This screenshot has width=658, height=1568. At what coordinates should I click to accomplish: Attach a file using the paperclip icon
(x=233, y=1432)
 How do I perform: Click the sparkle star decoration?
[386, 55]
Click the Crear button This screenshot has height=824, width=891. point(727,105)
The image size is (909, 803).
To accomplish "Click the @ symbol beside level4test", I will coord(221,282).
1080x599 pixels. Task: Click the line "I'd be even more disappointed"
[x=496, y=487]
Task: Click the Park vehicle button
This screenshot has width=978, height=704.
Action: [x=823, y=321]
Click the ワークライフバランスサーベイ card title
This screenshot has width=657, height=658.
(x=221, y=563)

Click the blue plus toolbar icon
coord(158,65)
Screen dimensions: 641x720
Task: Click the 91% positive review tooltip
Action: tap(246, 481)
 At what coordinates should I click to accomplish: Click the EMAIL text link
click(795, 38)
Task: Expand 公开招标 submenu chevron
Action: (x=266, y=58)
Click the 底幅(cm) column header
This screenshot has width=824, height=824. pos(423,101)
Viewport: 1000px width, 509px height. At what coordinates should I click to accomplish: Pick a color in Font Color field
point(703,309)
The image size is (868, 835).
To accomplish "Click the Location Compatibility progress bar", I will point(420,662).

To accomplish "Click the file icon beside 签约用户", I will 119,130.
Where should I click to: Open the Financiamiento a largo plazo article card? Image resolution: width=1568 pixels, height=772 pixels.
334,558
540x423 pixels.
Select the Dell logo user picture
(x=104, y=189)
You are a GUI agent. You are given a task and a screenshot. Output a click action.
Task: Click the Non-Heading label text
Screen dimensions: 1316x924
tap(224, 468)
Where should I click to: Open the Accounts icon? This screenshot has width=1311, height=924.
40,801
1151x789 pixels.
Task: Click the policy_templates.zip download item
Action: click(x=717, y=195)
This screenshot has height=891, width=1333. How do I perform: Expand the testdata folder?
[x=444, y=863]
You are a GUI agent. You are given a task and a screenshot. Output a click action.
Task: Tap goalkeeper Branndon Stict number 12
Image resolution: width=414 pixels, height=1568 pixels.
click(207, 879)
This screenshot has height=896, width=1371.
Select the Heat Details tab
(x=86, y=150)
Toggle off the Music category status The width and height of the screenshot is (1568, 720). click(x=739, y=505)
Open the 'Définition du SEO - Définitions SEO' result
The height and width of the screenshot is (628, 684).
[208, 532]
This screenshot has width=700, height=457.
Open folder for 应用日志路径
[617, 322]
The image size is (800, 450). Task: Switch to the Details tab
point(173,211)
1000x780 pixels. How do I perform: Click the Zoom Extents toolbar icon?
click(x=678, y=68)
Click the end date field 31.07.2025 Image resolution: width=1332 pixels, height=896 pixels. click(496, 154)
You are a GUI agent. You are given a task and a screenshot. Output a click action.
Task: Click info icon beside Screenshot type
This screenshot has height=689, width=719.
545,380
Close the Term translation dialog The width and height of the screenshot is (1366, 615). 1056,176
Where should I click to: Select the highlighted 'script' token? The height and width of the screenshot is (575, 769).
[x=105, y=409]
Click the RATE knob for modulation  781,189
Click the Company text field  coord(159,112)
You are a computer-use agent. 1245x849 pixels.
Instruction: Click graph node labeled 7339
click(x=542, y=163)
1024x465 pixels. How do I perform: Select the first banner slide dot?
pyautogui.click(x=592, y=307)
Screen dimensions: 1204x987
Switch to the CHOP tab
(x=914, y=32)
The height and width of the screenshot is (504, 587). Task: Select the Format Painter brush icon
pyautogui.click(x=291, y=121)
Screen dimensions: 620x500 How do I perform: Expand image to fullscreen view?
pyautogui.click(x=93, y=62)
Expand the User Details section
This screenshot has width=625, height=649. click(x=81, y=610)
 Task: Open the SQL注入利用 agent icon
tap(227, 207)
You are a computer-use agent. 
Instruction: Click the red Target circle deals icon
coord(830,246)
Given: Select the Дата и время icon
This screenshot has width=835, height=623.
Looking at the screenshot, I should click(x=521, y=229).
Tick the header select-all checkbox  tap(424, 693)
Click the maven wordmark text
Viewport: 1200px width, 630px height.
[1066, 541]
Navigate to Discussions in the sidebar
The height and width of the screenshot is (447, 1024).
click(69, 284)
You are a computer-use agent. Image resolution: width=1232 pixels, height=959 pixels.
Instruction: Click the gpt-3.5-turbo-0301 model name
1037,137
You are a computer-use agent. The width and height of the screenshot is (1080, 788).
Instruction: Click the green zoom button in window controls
_ _ _
__What is required__. Give back all of the records exactly as they were provided above.

__Answer space__.
This screenshot has width=658, height=1568. At what coordinates should I click to accomplish: Attach a file using the paperclip icon
(x=233, y=1432)
 How do I perform: Click the sparkle star decoration?
[386, 55]
Click the Crear button This screenshot has height=824, width=891. point(727,105)
The image size is (909, 803).
To accomplish "Click the @ symbol beside level4test", I will coord(221,282).
1080x599 pixels. Task: Click the line "I'd be even more disappointed"
[x=496, y=487]
Task: Click the Park vehicle button
This screenshot has width=978, height=704.
Action: [x=823, y=321]
Click the ワークライフバランスサーベイ card title
This screenshot has width=657, height=658.
(x=221, y=563)

Click the blue plus toolbar icon
coord(158,65)
Screen dimensions: 641x720
Task: Click the 91% positive review tooltip
Action: tap(246, 481)
 At what coordinates should I click to accomplish: Click the EMAIL text link
click(795, 38)
Task: Expand 公开招标 submenu chevron
Action: (x=266, y=58)
Click the 底幅(cm) column header
This screenshot has width=824, height=824. pos(423,101)
Viewport: 1000px width, 509px height. At what coordinates should I click to accomplish: Pick a color in Font Color field
point(703,309)
The image size is (868, 835).
To accomplish "Click the Location Compatibility progress bar", I will point(420,662).

To accomplish "Click the file icon beside 签约用户", I will 119,130.
Where should I click to: Open the Financiamiento a largo plazo article card? Image resolution: width=1568 pixels, height=772 pixels.
334,558
540x423 pixels.
Select the Dell logo user picture
(x=104, y=189)
You are a GUI agent. You are given a task and a screenshot. Output a click action.
Task: Click the Non-Heading label text
Screen dimensions: 1316x924
tap(224, 468)
Where should I click to: Open the Accounts icon? This screenshot has width=1311, height=924.
40,801
1151x789 pixels.
Task: Click the policy_templates.zip download item
Action: click(x=717, y=195)
This screenshot has height=891, width=1333. How do I perform: Expand the testdata folder?
[x=444, y=863]
You are a GUI agent. You are given a task and a screenshot. Output a click action.
Task: Tap goalkeeper Branndon Stict number 12
Image resolution: width=414 pixels, height=1568 pixels.
click(207, 879)
This screenshot has height=896, width=1371.
Select the Heat Details tab
(x=86, y=150)
Toggle off the Music category status The width and height of the screenshot is (1568, 720). click(x=739, y=505)
Open the 'Définition du SEO - Définitions SEO' result
The height and width of the screenshot is (628, 684).
[208, 532]
This screenshot has width=700, height=457.
Open folder for 应用日志路径
[617, 322]
The image size is (800, 450). Task: Switch to the Details tab
point(173,211)
1000x780 pixels. How do I perform: Click the Zoom Extents toolbar icon?
click(x=678, y=68)
Click the end date field 31.07.2025 Image resolution: width=1332 pixels, height=896 pixels. click(496, 154)
You are a GUI agent. You are given a task and a screenshot. Output a click action.
Task: Click info icon beside Screenshot type
This screenshot has height=689, width=719.
545,380
Close the Term translation dialog The width and height of the screenshot is (1366, 615). 1056,176
Where should I click to: Select the highlighted 'script' token? The height and width of the screenshot is (575, 769).
[x=105, y=409]
Click the RATE knob for modulation  781,189
Click the Company text field  coord(159,112)
You are a computer-use agent. 1245x849 pixels.
Instruction: Click graph node labeled 7339
click(x=542, y=163)
1024x465 pixels. How do I perform: Select the first banner slide dot?
pyautogui.click(x=592, y=307)
Screen dimensions: 1204x987
Switch to the CHOP tab
(x=914, y=32)
The height and width of the screenshot is (504, 587). Task: Select the Format Painter brush icon
pyautogui.click(x=291, y=121)
Screen dimensions: 620x500 How do I perform: Expand image to fullscreen view?
pyautogui.click(x=93, y=62)
Expand the User Details section
This screenshot has width=625, height=649. click(x=81, y=610)
 Task: Open the SQL注入利用 agent icon
tap(227, 207)
You are a computer-use agent. 
Instruction: Click the red Target circle deals icon
coord(830,246)
Given: Select the Дата и время icon
This screenshot has width=835, height=623.
Looking at the screenshot, I should click(x=521, y=229).
Tick the header select-all checkbox  tap(424, 693)
Click the maven wordmark text
Viewport: 1200px width, 630px height.
[1066, 541]
Navigate to Discussions in the sidebar
The height and width of the screenshot is (447, 1024).
click(69, 284)
You are a computer-use agent. Image resolution: width=1232 pixels, height=959 pixels.
Instruction: Click the gpt-3.5-turbo-0301 model name
1037,137
You are a computer-use agent. The width and height of the screenshot is (1080, 788).
Instruction: Click the green zoom button in window controls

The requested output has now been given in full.